What is required: Continue the passage below about Davis and the master committers of Falls Church, picking up right after its final sentence.

Passage:
"""

He has done this by framing the Counterculture of Commitment not as a giving in to the monotony of adult life, like the protagonist in Herman Wouk’s “Marjorie Morningstar,” or the giving in to untethered philosophy of the beat generation, or the rejection of everything by the hippies.
Instead, Davis extolls the “Long Haul Heroism” of individuals who have spent decades creating and building the institutions that nurture and create stability in society, and he uses the “little city” of Falls Church, Virginia as the canvas for his discussion.
Addressing the low attention spans and “low commitment spans” of his generation, Davis writes “when you look at what we have real affection for — whom we admire, what we respect, and what we remember — it’s rarely the institutions and people who come from the Culture of Open Options. It’s the master committers we love.” As Davis introduces us to these master committers, we see that he also is penning a love letter to his hometown, Falls Church. He writes:
I also grew up in a town — Falls Church, Virginia — that had a strong identity. It had a small school system and a rich civic life, especially for children: Boy and Girl Scouts, Operation EarthWatch, youth soccer and Little League every Saturday morning, the Falls Church News-Press at everyone’s door every Thursday, the fall festival in October, the Memorial Day parade in May. Behind every beloved institution in town was a dedicated person. Howard Herman helmed the weekly farmers’ market. Nikki and Ed Henderson were in charge of the annual blues festival. Nick Benton kept the News-Press running. Barb Cram kept the local art shows going. Sue John kept the preschool open. Tom Prewitt coached the youth basketball teams.
Every one of the named master committers built or rebuilt their passion from scratch. For example, Benton drove into Falls Church one day in 1991 and said, “this town needs a newspaper,” and day after day for 30 years, he has produced that newspaper every week. Nikki and Ed Henderson moved back to Falls Church in 1994, from studying in Africa, and because of them Falls Church has the wonderful Tinner Hill’s Blues Festival.

Davis uses an analogy from Pete Seeger about a seesaw to explain the long-haul dedication required to build something and to effectuate changes.

"""

[Pixel coordinate grounding data]
"""

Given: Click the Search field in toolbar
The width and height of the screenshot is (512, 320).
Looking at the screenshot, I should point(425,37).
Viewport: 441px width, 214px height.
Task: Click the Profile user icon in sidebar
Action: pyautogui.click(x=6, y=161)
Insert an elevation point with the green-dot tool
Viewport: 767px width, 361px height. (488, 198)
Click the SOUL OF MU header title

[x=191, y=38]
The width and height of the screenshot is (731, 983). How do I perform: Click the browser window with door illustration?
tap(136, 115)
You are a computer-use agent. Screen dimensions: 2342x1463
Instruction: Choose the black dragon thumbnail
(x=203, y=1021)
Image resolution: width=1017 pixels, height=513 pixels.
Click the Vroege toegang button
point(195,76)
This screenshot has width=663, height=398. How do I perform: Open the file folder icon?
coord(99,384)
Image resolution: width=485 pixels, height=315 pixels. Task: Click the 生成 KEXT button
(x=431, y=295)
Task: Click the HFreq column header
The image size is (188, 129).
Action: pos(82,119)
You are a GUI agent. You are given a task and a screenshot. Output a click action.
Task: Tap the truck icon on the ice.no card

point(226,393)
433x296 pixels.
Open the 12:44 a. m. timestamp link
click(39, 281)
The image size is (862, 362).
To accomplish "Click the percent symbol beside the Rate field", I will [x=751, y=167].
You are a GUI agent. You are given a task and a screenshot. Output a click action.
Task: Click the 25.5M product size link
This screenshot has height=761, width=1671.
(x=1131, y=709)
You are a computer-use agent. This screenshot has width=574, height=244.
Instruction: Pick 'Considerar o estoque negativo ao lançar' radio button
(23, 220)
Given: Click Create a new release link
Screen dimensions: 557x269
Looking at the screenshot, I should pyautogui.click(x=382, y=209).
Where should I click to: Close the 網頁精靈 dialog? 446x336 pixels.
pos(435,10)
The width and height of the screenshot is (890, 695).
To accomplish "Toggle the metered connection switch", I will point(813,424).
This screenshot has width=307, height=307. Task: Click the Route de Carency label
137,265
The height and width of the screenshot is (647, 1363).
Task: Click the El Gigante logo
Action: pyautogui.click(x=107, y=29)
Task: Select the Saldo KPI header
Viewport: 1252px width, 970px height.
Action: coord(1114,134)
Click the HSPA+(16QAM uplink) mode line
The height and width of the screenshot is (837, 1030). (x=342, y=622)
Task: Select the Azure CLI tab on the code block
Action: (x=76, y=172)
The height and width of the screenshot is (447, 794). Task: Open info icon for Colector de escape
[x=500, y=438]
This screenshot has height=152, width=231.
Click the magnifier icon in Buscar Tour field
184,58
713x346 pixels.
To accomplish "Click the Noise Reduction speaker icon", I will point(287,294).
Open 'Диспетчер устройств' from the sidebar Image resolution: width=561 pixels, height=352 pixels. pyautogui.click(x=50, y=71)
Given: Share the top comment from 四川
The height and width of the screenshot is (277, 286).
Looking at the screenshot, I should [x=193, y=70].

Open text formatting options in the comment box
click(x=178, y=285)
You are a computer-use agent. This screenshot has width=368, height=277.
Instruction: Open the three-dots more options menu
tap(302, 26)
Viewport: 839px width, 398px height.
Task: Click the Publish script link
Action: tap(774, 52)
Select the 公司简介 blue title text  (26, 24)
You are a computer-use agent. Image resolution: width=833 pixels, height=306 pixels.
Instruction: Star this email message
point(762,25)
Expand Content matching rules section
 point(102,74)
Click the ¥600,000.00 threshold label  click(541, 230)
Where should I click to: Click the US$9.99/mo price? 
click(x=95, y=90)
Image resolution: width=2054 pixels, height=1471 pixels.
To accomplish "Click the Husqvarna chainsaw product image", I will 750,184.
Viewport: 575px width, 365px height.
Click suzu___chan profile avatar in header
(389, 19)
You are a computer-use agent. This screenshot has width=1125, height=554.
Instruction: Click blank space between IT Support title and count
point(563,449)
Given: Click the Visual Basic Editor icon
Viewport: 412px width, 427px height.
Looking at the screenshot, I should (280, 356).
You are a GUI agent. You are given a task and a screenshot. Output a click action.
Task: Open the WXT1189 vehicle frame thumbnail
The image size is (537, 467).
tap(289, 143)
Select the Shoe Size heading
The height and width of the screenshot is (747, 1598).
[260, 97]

"""

Result of this task:
One side is planted firmly on the ground, weighed down by boulders. The side in the air has an empty basket atop it. A small group of people patiently work to fill the basket with sand, one teaspoon at a time. The crowd watching scoffs, because nothing is changing. But one day, the whole seesaw is going to flip — not little by little, but all at once. People will ask, “How did it happen so suddenly?” The answer, of course, is all those teaspoons over the years.
Davis writes that he wrote his book to inspire others of his generation to become committers, committed to entering into “faithful relationships” with “particular causes and crafts, places and communities, professions and people.” He writes:
If you care about advancing the continuing liberation struggles that will give people even more options and free people from even more involuntary commitments, then you need to care about commitment, too. We are only as free as we are today because committed citizens, patriots, builders, stewards, artisans, and companions got us here. And every struggle for justice that remains today will only be advanced if enough dedicated people step up again.
Pete Davis has written an insightful book that also is an important book that, hopefully, will inspire, not just his generation, but all generations to dig deep and make the kind of commitments that will spark both creativity and stability.
On Thursday, May 13 at 7 p.m., Davis is having a (virtual) book launch at One More Page Books (2200 N Westmoreland St., Arlington) for his book. Three locals profiled in the book have been invited to participate in a panel: Marybeth Donahue Connelly, Nikki Graves Henderson and Hannah Jordan to discuss it.